Mpho Tutu-Van Furth and her wife, Marceline van Furth
Archbishop Thabo Makgoba has announced that the Anglican Church of Southern Africa will soon discuss a proposal to be more accepting of gay and lesbian relationships.
Most controversially, the measure proposes that clergy who identify as LGBTI and are in legal same-sex civil unions should be licensed to minister in parishes.
The motion also “suggests that ‘prayers of blessing’ should be able to be offered for those in same-sex civil unions,” said Makgoba.
He added, however, that these unions would not be recognised as marriages, which, the church insists, are only possible between a man and a woman.
The proposal will not force any cleric to “to take part in providing pastoral care to people who identify as LGBTI” if they are opposed to doing so.
The Archbishop added: “Without anticipating what Synod will decide, this debate is overdue in the top councils of our Church, and I welcome it.”
In May, Archbishop Desmond Tutu’s daughter, the Rev.

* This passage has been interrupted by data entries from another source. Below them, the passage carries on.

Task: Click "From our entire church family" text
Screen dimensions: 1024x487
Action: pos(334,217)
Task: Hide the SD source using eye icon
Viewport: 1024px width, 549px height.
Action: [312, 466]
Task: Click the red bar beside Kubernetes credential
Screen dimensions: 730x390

Mpho Tutu-Van Furth, resigned as an Anglican minister in response to threats from the church to fire her over her lesbian marriage.
“Because the South African Anglican Church does not recognise our marriage, I can no longer exercise my priestly ministry in South Africa,” Tutu-Van Furth said at the time.

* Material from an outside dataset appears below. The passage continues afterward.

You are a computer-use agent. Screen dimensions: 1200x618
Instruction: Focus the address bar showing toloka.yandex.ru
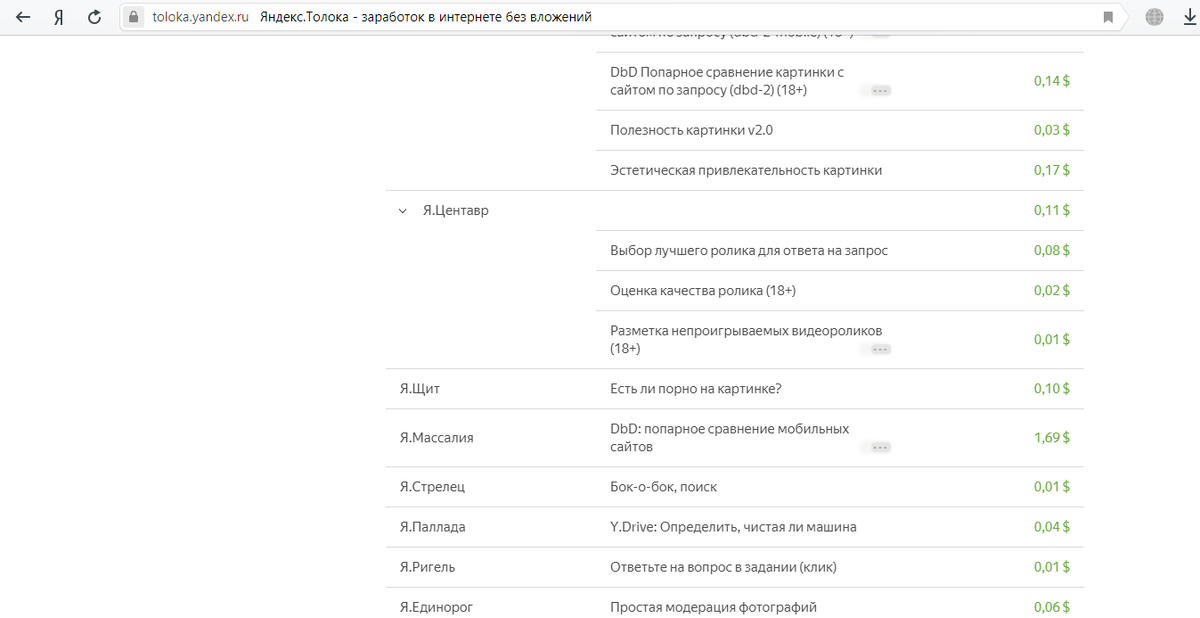[x=620, y=17]
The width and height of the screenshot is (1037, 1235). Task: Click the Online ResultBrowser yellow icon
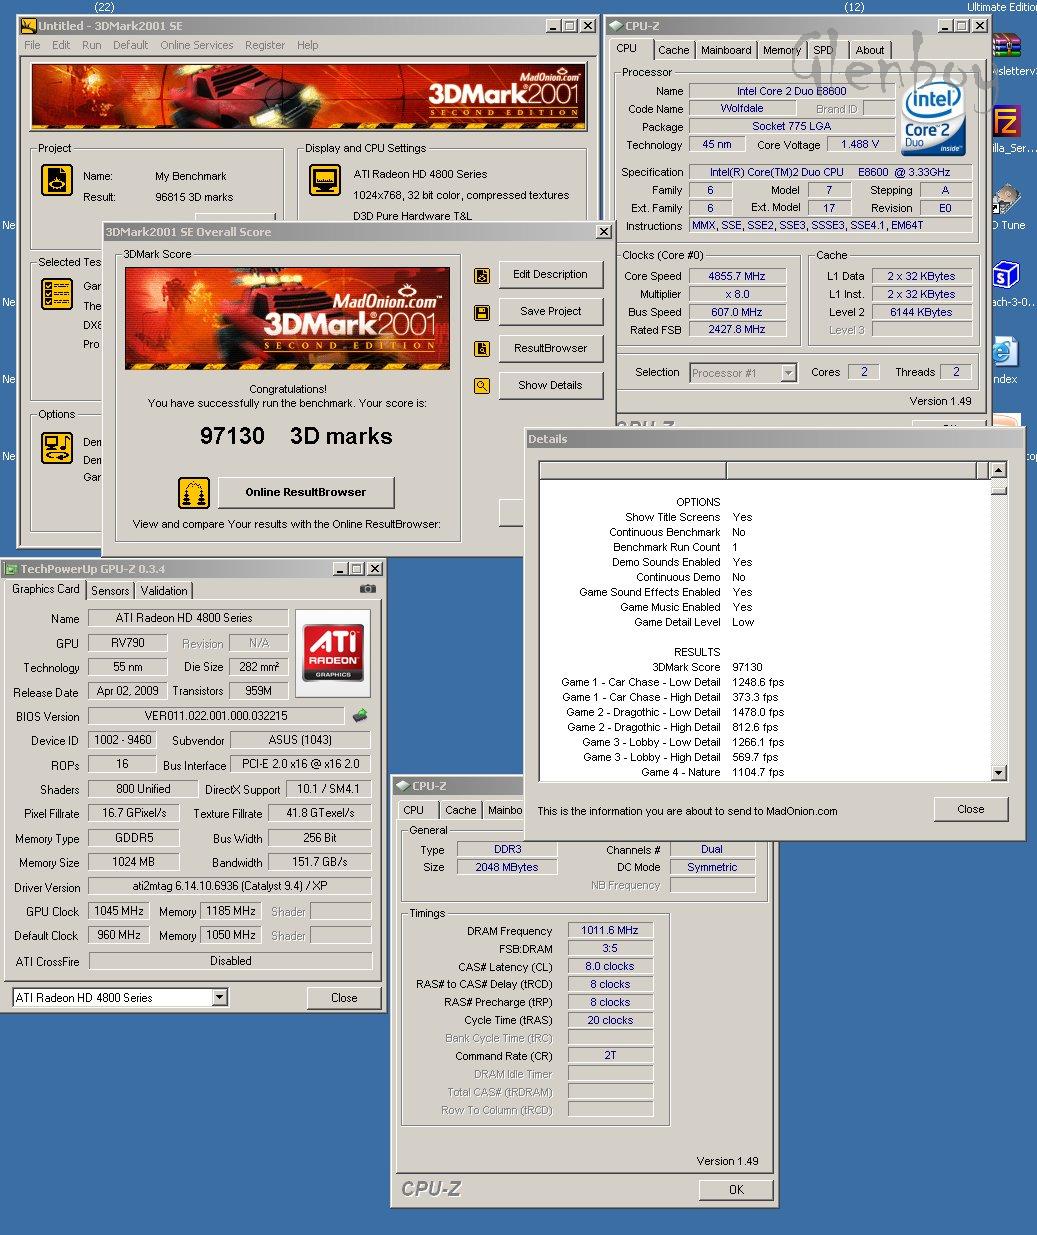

In an e-mail to News24, Tutu-Van Furth commented on Thursday that the latest proposal is a step forward.
“When I married my wife, prejudice slammed a door of opportunity in my face. With this proposal we are ‘rattling the hinges’,” she wrote.
The motion, tabled by the Diocese of Saldanha Bay, will be debated at the forthcoming Provincial Synod next month. The Anglican Church of Southern Africa represents Anglicans in South Africa, Mozambique, Angola, Lesotho, Namibia, Swaziland and the island of Saint Helena.
Archbishop Makgoba, who heads up the province, has previously spoken out against discrimination and violence against the LGBT community.